Personal Delivery Device (PDD) Pilot Program Passes Chicago City Council
The pilot program will evaluate the operations of remote devices designed to deliver food to customers
CHICAGO — Today, Mayor Lori E. Lightfoot announced City Council approval to allow a Personal Delivery Device (PDD) pilot program to operate under the City’s Emerging Business Permit. Under the pilot program, PDD companies will partner with local food establishments as a courier service to deliver food orders to customers using small robots traveling on sidewalks and in crosswalks. The robot delivery services are app-based and partner with food establishments to make deliveries within a small radius of the restaurants and grocery stores. The companies operating PDDs will operate under an Emerging Business Permit issued by the Chicago Department of Business Affairs & Consumer Protection (BACP) in accordance with pilot program terms managed jointly by BACP and the Chicago Department of Transportation (CDOT).
"I am focused on helping our business community thrive with new and creative ways to support both businesses and their patrons," said Mayor Lightfoot. "The Personal Delivery Device Pilot Program not only gives businesses the opportunity to test new delivery options safely but also helps the City determine how these devices can integrate into our existing sidewalk traffic and improve services for residents."
The Emerging Business Permit is intended to support new business ideas that don’t fall under existing business license categories. Such permits have a non-renewable duration of two years and are subject to operating conditions and terms tailored to particular business activities.
“The ability to safely regulate the Personal Delivery Device pilot program is what the Emerging Business Permit was created for,” said BACP Commissioner Kenneth J. Meyer. “The permit framework provides an opportunity for businesses to safely test emerging ideas in the context of a temporary pilot program. This pilot program allows us to ensure accountability and transparency to effectively evaluate this new industry.”

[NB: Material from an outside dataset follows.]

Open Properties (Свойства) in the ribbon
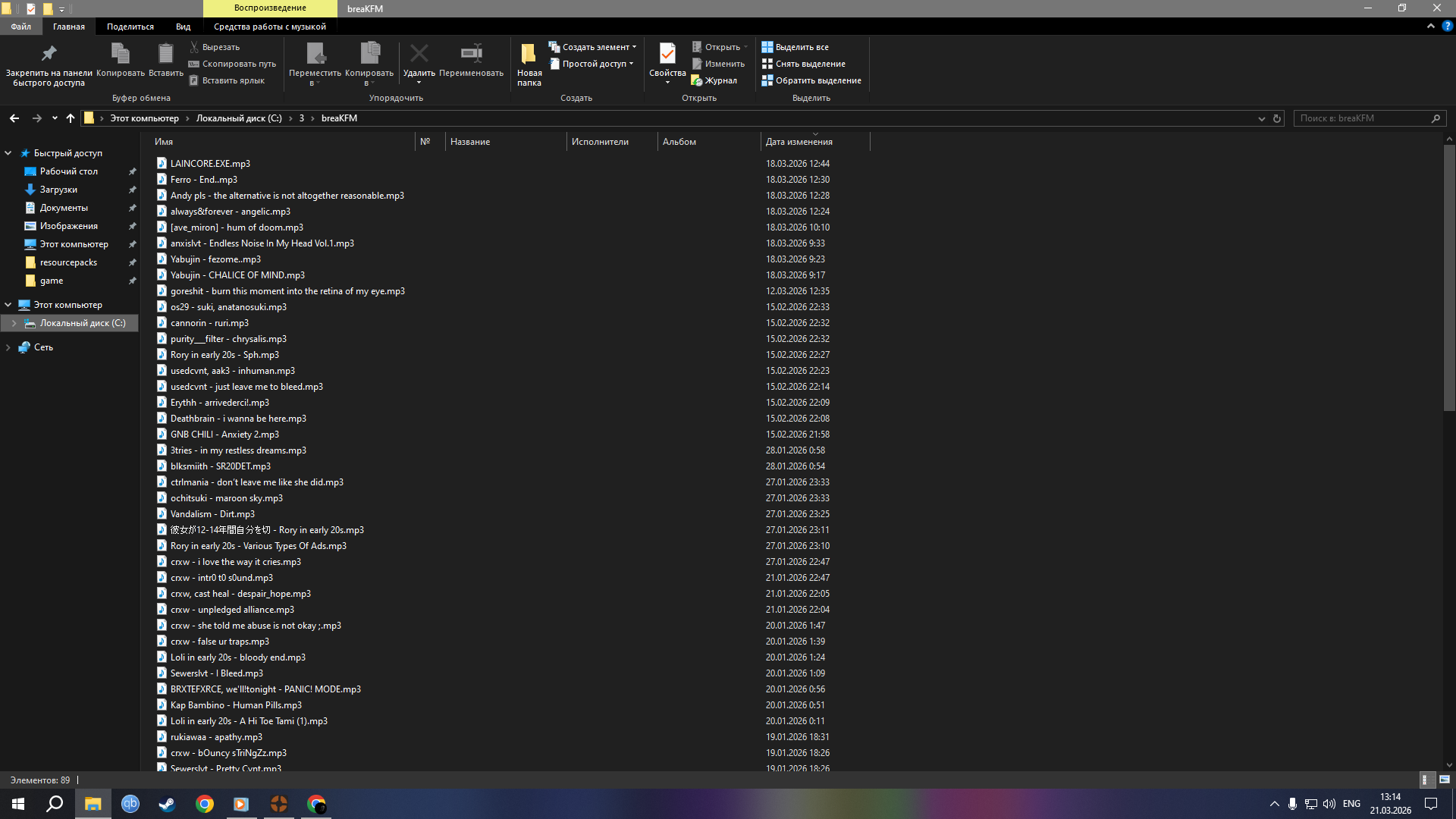 (667, 53)
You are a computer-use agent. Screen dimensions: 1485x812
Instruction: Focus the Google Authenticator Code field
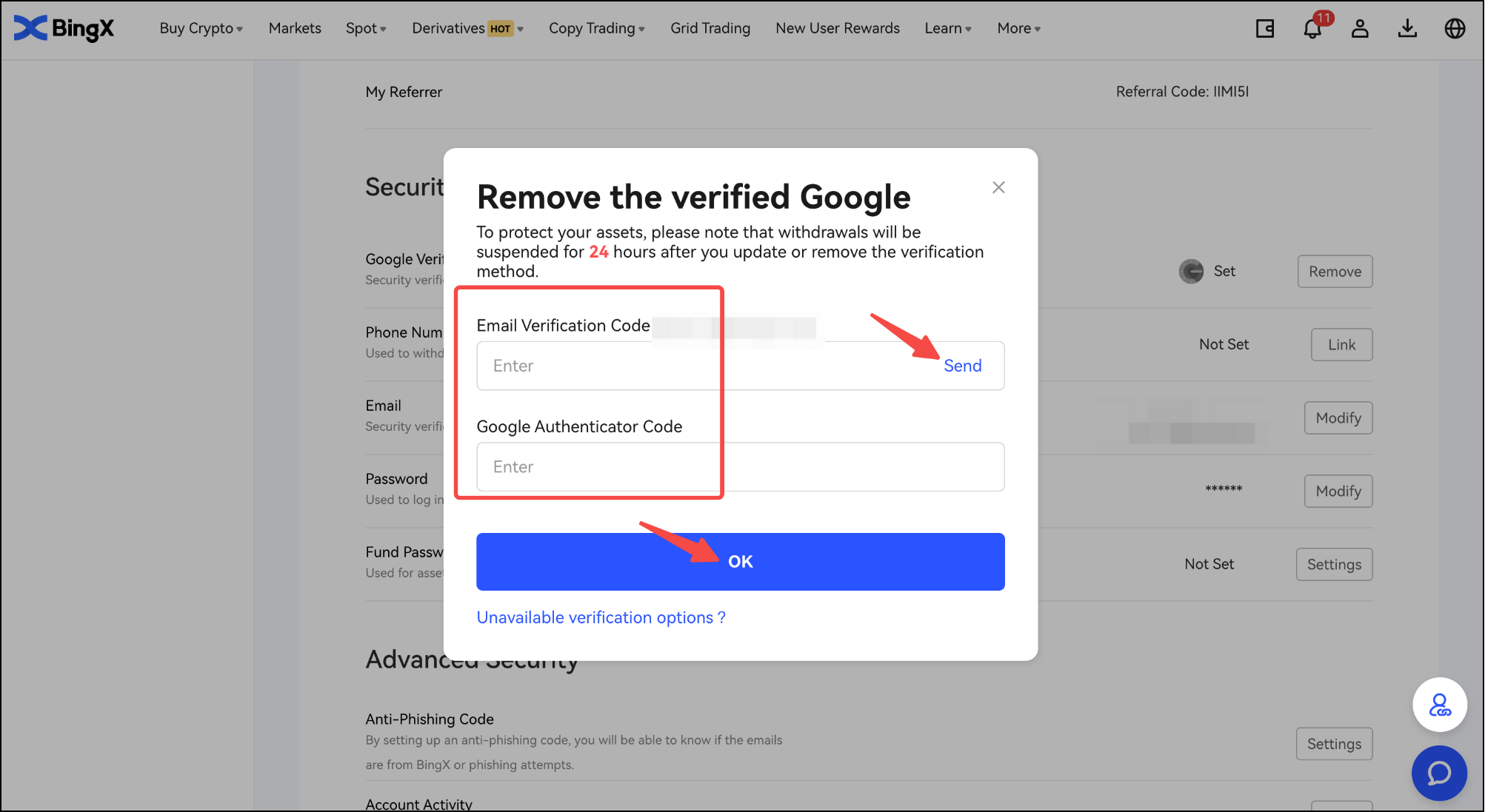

The passage of the Code amendment defines PDDs and allows their operation on sidewalks and in crosswalks under a two-year Emerging Business Permit. PDD programs have rolled out successfully in a number of cities in recent years, including Los Angeles, Washington D.C., and Pittsburgh, along with multiple college campuses across the U.S.
“During the pilot program, CDOT will assess whether these Personal Delivery Devices can be used safely and effectively without inconveniencing other sidewalk users,” said CDOT Commissioner Gia Biagi. “These devices have the potential to replace vehicle delivery trips while supporting local businesses. Allowing PDDs to operate on select sidewalks and crosswalks through this small-scale pilot program will allow Chicago to regulate and better understand this growing industry for the benefit of all residents.”
A working group with City agencies and community partners has evaluated this industry and concluded that, within the scope of a small-scale two-year pilot program, such devices would keep Chicago competitive in this emerging market alongside other large cities. The pilot period of the program will assess PDDs in Chicago, such as their use of sidewalks and crosswalks alongside pedestrians, as well as their facilitation of neighborhood-based commerce.
The City will administratively issue Emerging Business Permit terms governing the permit application process and operation of PDDs during the two-year pilot. The code amendment includes defining PDDs, allowing the operation of PDDs on sidewalks and crosswalks, and forbidding the operation of PDDs unless the operator has received a permit allowing PDDs to be operated on the public way and within geographic zones as specified in the permit rules. The PDD pilot program will bring a new and modern delivery system to Chicago for quick and accessible food delivery.